不同浓度GDNF诱导神经干细胞向多巴胺能神经元分化研究

目的观察不同浓度胶质细胞源性神经营养因子(GDNF)对神经干细胞(NSCs)向多巴胺(DA)能神经元分化的影响。方法取新生鼠脑组织体外分离培养NSCs,第2代NSCs诱导培养基中分别加入0、5、10、20 ng/mL GDNF进行诱导。用逆转录-聚合酶链反应检测诱导后细胞酪氨酸羟化酶(TH)mRNA的表达,免疫细胞化学染色鉴定NSCs,检测NSCs向DA能神经元分化率。结果各诱导组均表达TH mRNA。神经球具有自我更新和表达巢蛋白的能力,诱导分化后的细胞能表达神经元、星形胶质细胞及少突胶质细胞特异性抗原。与空白对照组比较,GDNF诱导组TH阳性细胞率均明显升高(P<0.05);且10、20ng/mL GDNF诱导组升高幅度明显高于5 ng/mL GDNF诱导组(P<0.05),10、20 ng/mL GDNF诱导组间比较差异无统计学意义(P>0.05)。结论从新生鼠脑组织分离出NSCs。

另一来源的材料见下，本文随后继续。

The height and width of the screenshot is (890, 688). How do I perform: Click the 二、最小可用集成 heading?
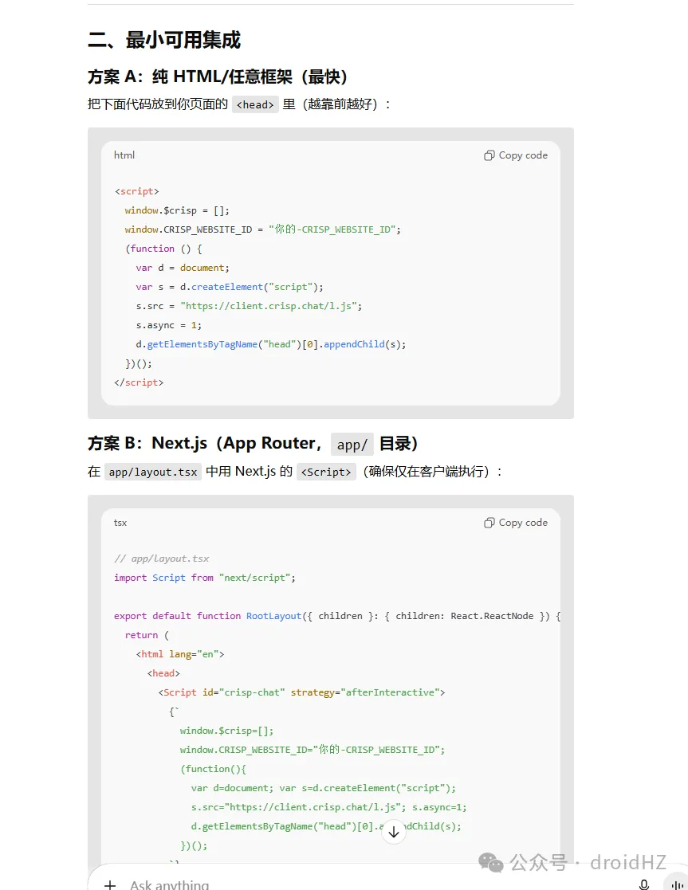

不同浓度的GDNF均能促进NSCs向DA能神经元分化,GDNF浓度从10ng/mL提高到20 ng/mL时TH阳性细胞率无明显变化。

Research on the induction of differentiation of neural stem cells with dopaminergic neurons by different concentrations of glial cell line-derived neurotrophic factors

Objective To investigate the effects of glial cell line-derived neurotrophic factor with different concentrations on the differentiation of neural stem cells(NSCs) into dopamine(DA) neurons in vitro.Methods The primary NSCs were isolated from the whole brains of neonatal rats.0,5,10,20 ng/mL GDNFs were added into the second generation of NSCs to induce DA neurons for 10 days.Tyrosine hydroxylase(TH) mRNA was detected by RT-PCR;NSCs and DA neurons differentiation from NSCs were detected by immunocytochemiscal stain assay.Results All groups could express TH mRNA.The neurospheres neurospheres had the capacity of self-renewing,expression of nidogen,and could differentiate into multi-directions.Specific antigens of neurons,astrocytesand oligodendrocytes were also expressed.Compared with blank control group,GDNF increased the proportion of TH-positive cells(P<0.05),10,20 ng/mL GDNF were significantly higher than that of 5 ng/mL group(P<0.05),while no significant difference was found between 10,20 ng/mL GDNF groups(P>0.05).Conclusion The NSCs were isolated from the brains of neonatal rats.GDNF could promote the differentiation of NSCs into DA neurons,and TH positive cell rate changed minimally when GDNF was increased from 10 to 20 ng/mL.